Further interrogation of the fusion maps revealed extensive chained fusions (Supplemental Fig. S3). Highly duplicated and transposed reference genomic regions are notable from the pileup of genome maps aligning to these regions (Fig. 1). Chromosomes 12 and 1 are most represented, contributing 22% and 20% of all reference genome fragments found in the fusion maps, respectively (Fig. 5). Specifically, regions Chr 12: 68,713,897–69,940,974 and Chr 1: 188,188,529–189,139,998 were found in more than 10 fusion map pairs (Methods; see example in Fig. 4A). In contrast, contributions from Chromosomes 2, 8, 11, 14, 18, 19, 22, and X are notably absent. Almost all chromosomes represented in the fusion maps are impacted by translocations (Fig. 5). Of the 114 inter-chromosomal translocations, 94% involve Chromosomes 1, 12, and/or 15. Specifically, breakpoints of these translocations are largely localized to Chromosome 1: 188.6–189.2 Mb; Chr 12: 68.6–69.2 Mb; and two loci on Chr 15: 91.6–92.3 Mb and 98.2–98.7 Mb. For intra-chromosomal translocations, nearly 70% involve Chromosomes 12 and 1, with breakpoints localized to Chr 12: 68.6–69.2 Mb; Chr 12: 94.8–95.3; and Chr 1: 172.3–172.9 Mb (Supplemental Fig. S6).
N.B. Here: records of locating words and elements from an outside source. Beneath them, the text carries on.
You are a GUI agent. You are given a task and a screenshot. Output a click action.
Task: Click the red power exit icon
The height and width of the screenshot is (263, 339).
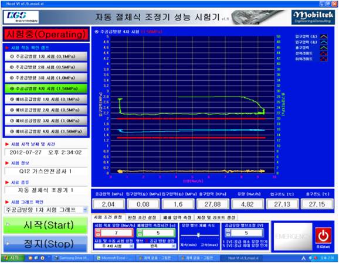click(x=323, y=235)
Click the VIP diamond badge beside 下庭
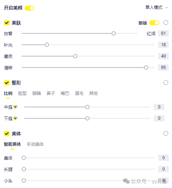 coord(15,118)
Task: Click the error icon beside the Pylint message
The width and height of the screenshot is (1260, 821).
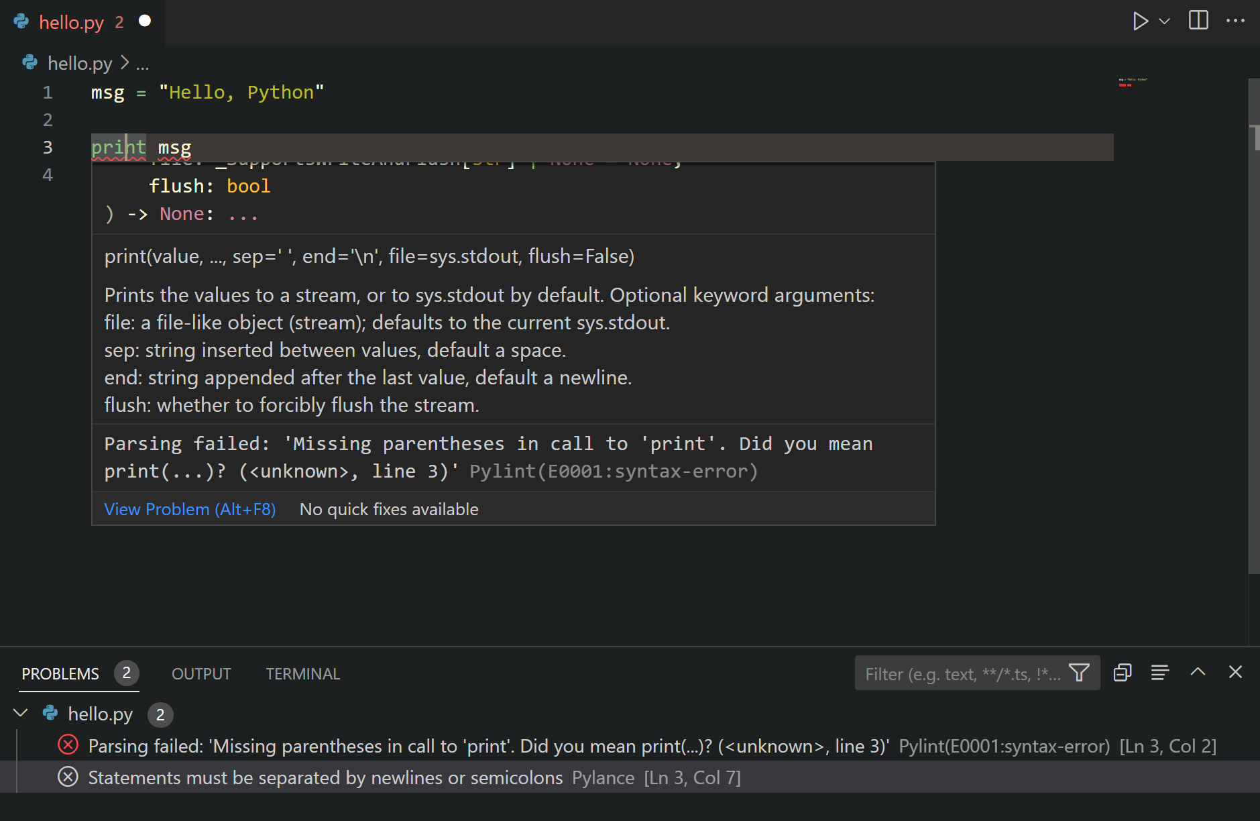Action: pyautogui.click(x=68, y=745)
An inversion is typically signified by two breakpoints in the reference genome and two fusion junctions in the rearranged genome map (Fig. 6A). In one of the inversions, however, only one fusion junction was captured; thus, we can only speculate on their size. In contrast, both fusion junctions of an inversion at Chr 16: 70,195,951–74,372,427 are captured by two haplomap pairs, allowing the 4-Mb inversion to be fully defined (Fig. 6B). The remaining inversion is found on a genome map containing an inverted duplication of a series of fusion events (map #31661) (Fig. 4C), suggesting the duplication occurred after the chained fusion. Manual examination of the molecules making up the consensus genome map confirmed assembly artifact is unlikely (Fig. 4D).
Most deletions (38%) on the fusion maps involve Chromosome 15 followed by Chromosomes 16 and 7 (14% each) (Fig. 5). For large insertions, the majority involves Chromosome 16 (42%). Aside from a substantially reduced incidence of large insertions and deletions on Chromosomes 1 and 12, the distributions of these two SV types largely mirror those for translocations. Together these observations can be attributed to the rearrangement processes underlying the evolution of this cancer cell line, which included an initial catastrophic event causing the fusion of specific genomic fragments forming the cores of the derivative chromosomes (see next section).
In addition to the order and orientation of chains of donor fragments, fusion maps also captured patterns and sizes of fusion junction intervals. These intervals represent fragments that do not align to the reference genome and total ∼27.6 Mb across the 72 fusion maps. These unmapped fragments likely correspond to regions of significant rearrangements rather than repetitive elements, as their label patterns are typically “unique” (for examples, see Fig. 6C; Supplemental Fig. S7A). This is in contrast to common insertions involving repeat elements (Fig. 6D; Supplemental Fig. S7B). This theory is explored and confirmed below through the integration of short-read sequencing data.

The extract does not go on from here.